CRACKCast E196 – Monitoring the Emergency Patient

In CRACKCast, Podcast by Owen Scheirer1 Comment

This updated episode of CRACKCast covers Rosen’s Chapter 005, Monitoring the Emergency Patient (9th Ed.). These topics are core knowledge that we use every day in the Emergency Department.

Shownotes – PDF here


Rosen’s in Perspective 

Monitoring is something we do often, but think about rarely. This basically provides us real-time information about various physiologic parameters we can use to guide patient care. While this is not a long chapter, there’s a few key points to know about the modalities that we use – BP measurement, pulse oximetry, ventilation monitoring, and use of ETCO2.

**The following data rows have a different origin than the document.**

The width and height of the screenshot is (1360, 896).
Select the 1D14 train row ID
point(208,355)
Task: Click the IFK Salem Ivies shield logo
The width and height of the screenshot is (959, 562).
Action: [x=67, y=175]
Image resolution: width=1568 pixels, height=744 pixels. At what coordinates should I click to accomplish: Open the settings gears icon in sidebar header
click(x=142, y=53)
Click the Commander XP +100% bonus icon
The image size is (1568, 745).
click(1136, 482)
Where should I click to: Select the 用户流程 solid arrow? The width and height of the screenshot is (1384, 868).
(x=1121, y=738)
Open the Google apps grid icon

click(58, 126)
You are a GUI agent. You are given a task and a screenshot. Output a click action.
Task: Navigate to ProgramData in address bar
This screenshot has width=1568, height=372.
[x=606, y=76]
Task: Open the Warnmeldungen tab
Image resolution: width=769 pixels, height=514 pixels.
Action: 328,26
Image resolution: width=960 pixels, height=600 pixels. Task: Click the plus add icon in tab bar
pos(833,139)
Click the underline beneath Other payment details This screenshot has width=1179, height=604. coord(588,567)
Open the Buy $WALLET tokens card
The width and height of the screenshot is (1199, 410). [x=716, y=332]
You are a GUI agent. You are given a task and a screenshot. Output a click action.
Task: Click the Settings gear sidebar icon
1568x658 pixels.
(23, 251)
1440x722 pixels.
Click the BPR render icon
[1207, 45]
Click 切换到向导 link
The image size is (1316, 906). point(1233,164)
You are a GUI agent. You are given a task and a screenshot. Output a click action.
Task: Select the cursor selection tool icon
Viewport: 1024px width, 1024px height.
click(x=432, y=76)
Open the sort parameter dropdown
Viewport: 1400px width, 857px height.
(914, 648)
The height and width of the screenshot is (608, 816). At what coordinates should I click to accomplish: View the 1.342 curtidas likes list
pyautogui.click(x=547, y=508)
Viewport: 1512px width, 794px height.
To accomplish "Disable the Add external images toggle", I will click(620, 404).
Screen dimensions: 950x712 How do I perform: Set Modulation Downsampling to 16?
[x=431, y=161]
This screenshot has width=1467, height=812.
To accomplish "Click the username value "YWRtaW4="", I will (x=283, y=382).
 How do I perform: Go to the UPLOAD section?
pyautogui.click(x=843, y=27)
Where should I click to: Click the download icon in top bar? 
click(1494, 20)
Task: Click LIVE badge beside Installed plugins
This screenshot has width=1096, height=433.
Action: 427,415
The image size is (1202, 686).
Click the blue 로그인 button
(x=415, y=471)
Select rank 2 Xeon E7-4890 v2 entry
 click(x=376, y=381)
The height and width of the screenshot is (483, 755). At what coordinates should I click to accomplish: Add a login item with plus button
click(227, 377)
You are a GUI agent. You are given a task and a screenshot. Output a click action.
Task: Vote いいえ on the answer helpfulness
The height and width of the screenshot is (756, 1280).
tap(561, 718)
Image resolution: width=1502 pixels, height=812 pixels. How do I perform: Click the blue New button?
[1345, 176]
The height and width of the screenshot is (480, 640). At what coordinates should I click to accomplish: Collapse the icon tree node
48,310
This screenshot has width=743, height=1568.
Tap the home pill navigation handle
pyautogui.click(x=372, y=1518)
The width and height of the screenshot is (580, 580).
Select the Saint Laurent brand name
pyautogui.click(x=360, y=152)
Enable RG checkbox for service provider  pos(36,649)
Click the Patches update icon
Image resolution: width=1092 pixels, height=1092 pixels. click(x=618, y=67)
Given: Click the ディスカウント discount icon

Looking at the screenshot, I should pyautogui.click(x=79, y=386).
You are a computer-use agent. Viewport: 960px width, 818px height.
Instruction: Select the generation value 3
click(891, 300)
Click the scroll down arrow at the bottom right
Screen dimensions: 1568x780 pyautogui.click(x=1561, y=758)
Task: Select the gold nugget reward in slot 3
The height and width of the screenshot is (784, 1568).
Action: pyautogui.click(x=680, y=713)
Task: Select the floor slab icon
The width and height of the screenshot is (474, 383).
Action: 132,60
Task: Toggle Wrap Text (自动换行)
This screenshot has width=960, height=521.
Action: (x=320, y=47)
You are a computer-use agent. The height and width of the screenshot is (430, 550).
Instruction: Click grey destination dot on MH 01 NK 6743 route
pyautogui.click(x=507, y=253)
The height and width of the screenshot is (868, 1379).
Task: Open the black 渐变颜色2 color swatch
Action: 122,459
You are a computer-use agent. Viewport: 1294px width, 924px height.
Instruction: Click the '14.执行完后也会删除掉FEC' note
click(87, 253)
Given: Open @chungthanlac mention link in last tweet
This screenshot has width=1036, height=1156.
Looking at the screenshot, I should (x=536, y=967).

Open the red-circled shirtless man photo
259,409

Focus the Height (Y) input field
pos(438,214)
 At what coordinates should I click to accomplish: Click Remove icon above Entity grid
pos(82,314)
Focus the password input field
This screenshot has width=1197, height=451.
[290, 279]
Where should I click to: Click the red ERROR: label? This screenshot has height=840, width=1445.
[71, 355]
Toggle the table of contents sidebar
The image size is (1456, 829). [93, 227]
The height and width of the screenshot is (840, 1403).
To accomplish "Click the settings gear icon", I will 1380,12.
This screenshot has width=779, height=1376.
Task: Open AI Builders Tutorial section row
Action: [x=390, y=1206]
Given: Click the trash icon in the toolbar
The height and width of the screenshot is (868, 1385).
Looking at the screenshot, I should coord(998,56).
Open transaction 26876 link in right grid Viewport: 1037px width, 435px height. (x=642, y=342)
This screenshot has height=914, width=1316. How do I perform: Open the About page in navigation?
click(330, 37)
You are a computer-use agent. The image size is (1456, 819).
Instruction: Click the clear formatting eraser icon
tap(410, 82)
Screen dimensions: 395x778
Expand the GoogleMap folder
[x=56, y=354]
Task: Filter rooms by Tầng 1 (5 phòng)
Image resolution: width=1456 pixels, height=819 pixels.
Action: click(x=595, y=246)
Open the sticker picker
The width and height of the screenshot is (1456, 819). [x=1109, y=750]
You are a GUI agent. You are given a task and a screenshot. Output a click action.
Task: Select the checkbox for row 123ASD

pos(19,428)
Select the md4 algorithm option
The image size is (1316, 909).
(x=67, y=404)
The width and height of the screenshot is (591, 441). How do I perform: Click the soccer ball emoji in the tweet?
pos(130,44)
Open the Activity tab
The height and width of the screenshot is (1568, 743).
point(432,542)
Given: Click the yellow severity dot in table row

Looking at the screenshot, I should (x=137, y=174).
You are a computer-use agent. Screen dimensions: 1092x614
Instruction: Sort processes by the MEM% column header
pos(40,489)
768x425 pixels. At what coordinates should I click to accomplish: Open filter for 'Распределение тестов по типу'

Understanding this content will be invaluable to you. Having a good grasp of these metrics will allow you to better assess patients, judge the efficacy of your treatment modalities, and allow you to make decisions about the acutely deteriorating patient. Basics are foundational for a reason, so sit back, strap in, and listen.


Core Questions


[1] List four modalities for measurement of non-invasive BP and note which modalities are likely to over and underestimate blood pressure.

Modalities include:

  1. Doppler
  2. Palpation (only allows for SBP determination)
  3. Auscultation
    • Generally underestimates the systolic blood pressure and overestimates the diastolic pressure.
  4. Oscillometric (automatic)
    • What we use every day in the ED.
    • Measures oscillations in the pressure during deflation of the cuff; the maximal point of oscillation represents the mean arterial pressure.
    • Generally overestimates compared with auscultative measurements.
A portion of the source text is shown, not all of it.